Some aspects of this book reminds me so much of Triangle of Sadness, specifically the scene where all the passengers on the ship are vomiting in the dining hall yet the people surrounding them continue to eat until they, too, are vomiting and shitting. 

Zhang uses visceral language to describe food and the way in which food is eaten in this book. She reduces humans into salivating, unthinking animals as they eat those lower down on the food chain and I found it so interesting to see these characters gorging on food that they knew they’d throw up in the next paragraph—they were eating just because they had the privilege to do so. They were eating simply because the act of exercising said privilege gave them a dose of pleasure. 

Zhang then links this gorging on food to the act of seeking sexual pleasure by using very similar language during sex scenes and dinner scenes. That’s what I loved about the book the most.
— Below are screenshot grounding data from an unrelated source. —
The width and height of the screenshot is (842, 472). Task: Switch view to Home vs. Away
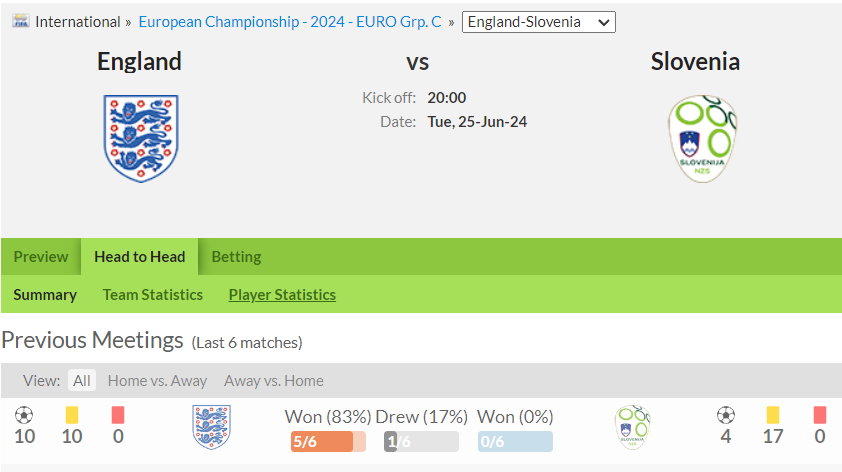coord(157,381)

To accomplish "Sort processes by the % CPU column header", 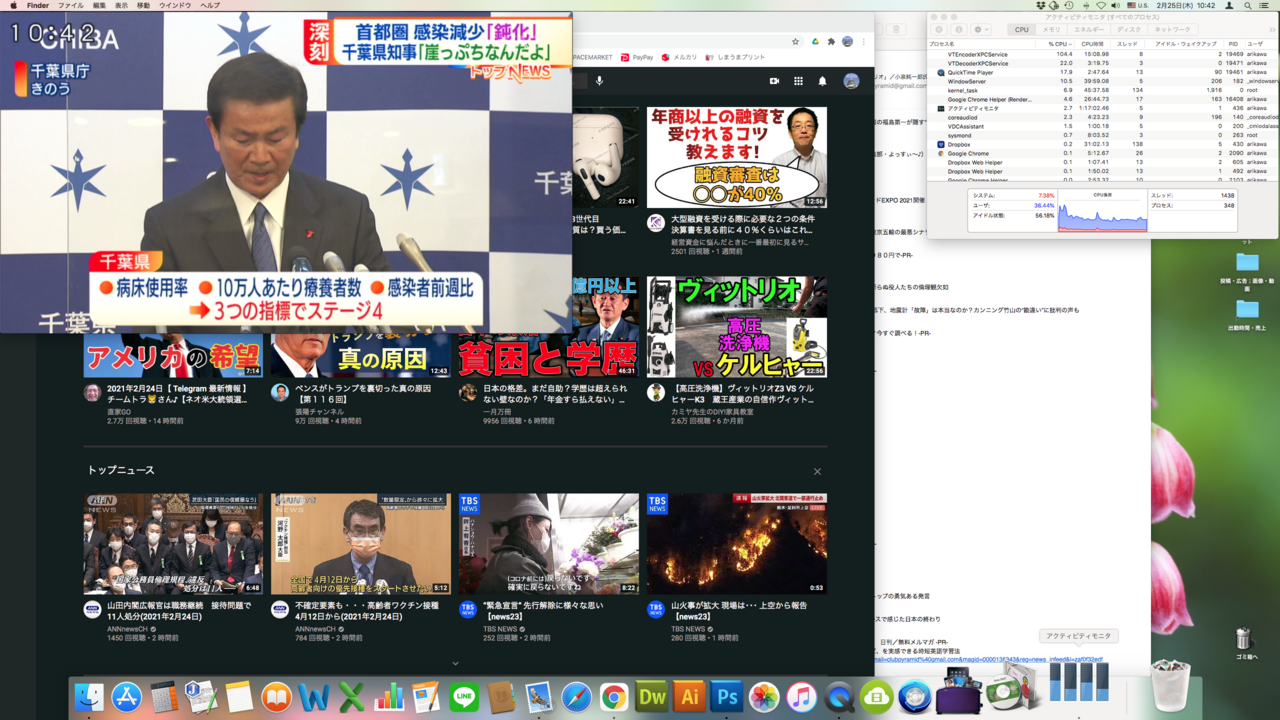I will tap(1058, 44).
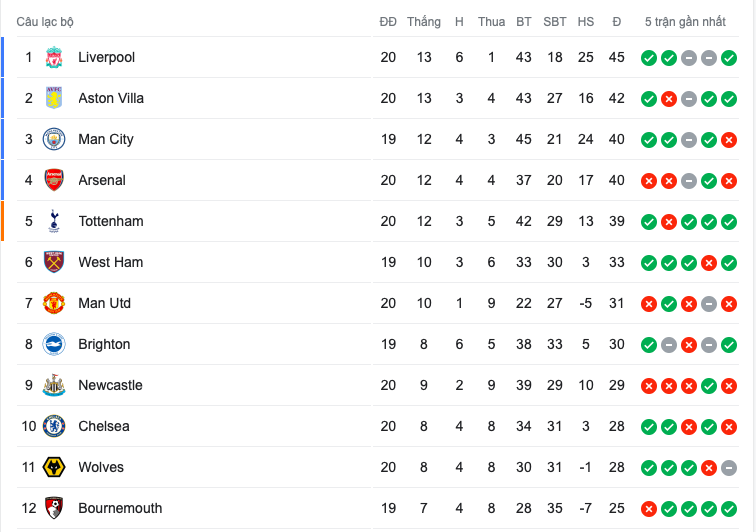Open the Brighton team name link
The height and width of the screenshot is (532, 756).
click(104, 344)
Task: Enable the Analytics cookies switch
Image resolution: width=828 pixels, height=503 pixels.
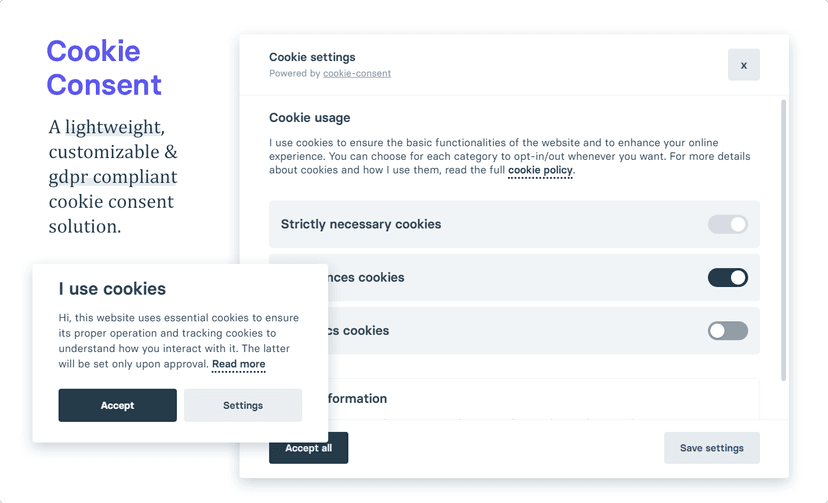Action: (x=727, y=331)
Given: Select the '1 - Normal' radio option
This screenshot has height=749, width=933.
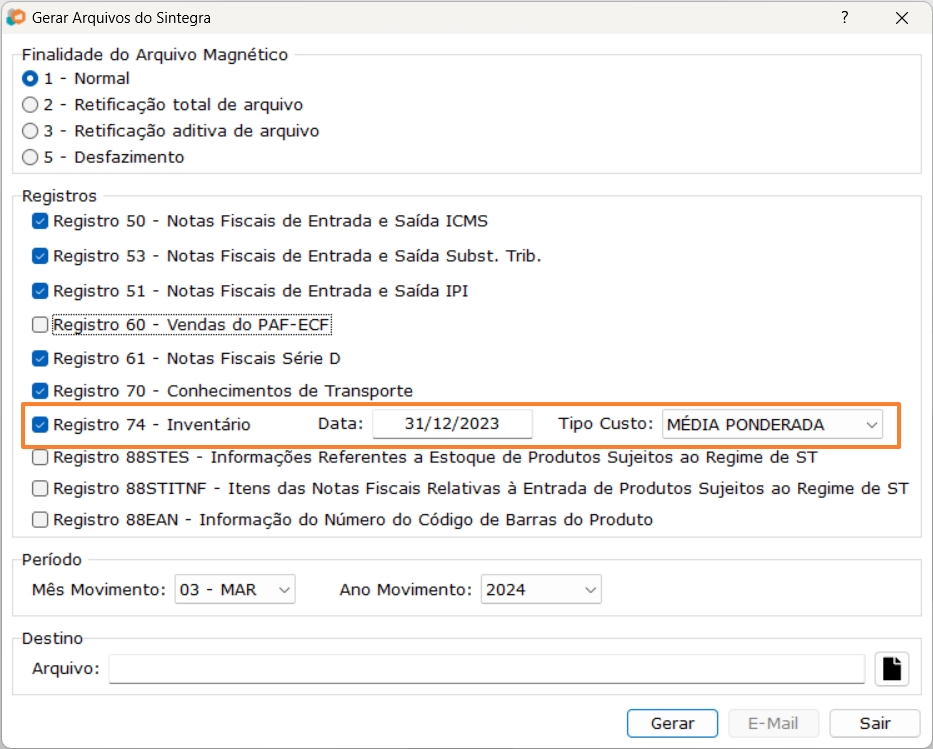Looking at the screenshot, I should (x=30, y=78).
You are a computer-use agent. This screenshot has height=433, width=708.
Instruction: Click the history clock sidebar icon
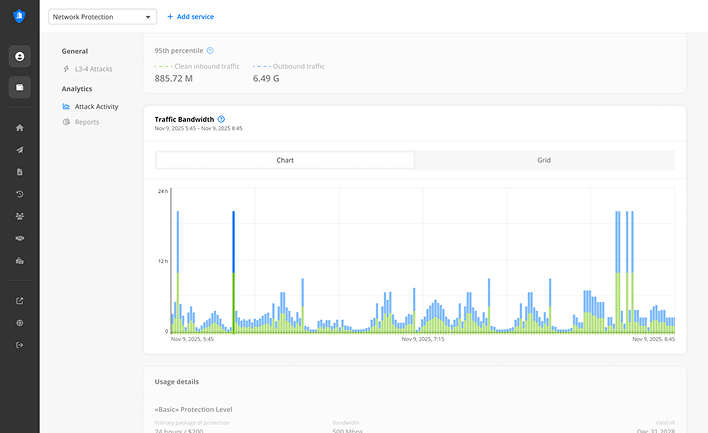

By doing this, Zhang highlights how our unnamed narrator and Aida’s relationship was an act of pleasure-seeking just for pleasure-seeking’s sake… a meal that they both (reluctantly) knew was never meant to be kept down. 

This concept of senselessly pursuing pleasure threads itself through everything in the book. Not only is it in the things that I’ve mentioned above, but it’s also in the way our narrator’s mother denounces her desire to be a fancy chef because she doesn’t understand the concept of eating food outside of it being a tool of sustenance. The concept also governs our narrator's decision
to leave the mountain behind; Aida doesn’t understand why she would go back to the countries plagued by smog when there’s so little there, but the pleasure our narrator ties to mung-flour is as overpowering as it is senseless so she leaves either way.

I do feel like the book gets almost too literary at points, with scenes that fail at advancing the slight plot that the book does have and some paragraphs so heavy with description that the initial point gets a little harder to grasp, but it wasn’t a big enough issue for me to ignore how beautifully lyrical the prose was overall.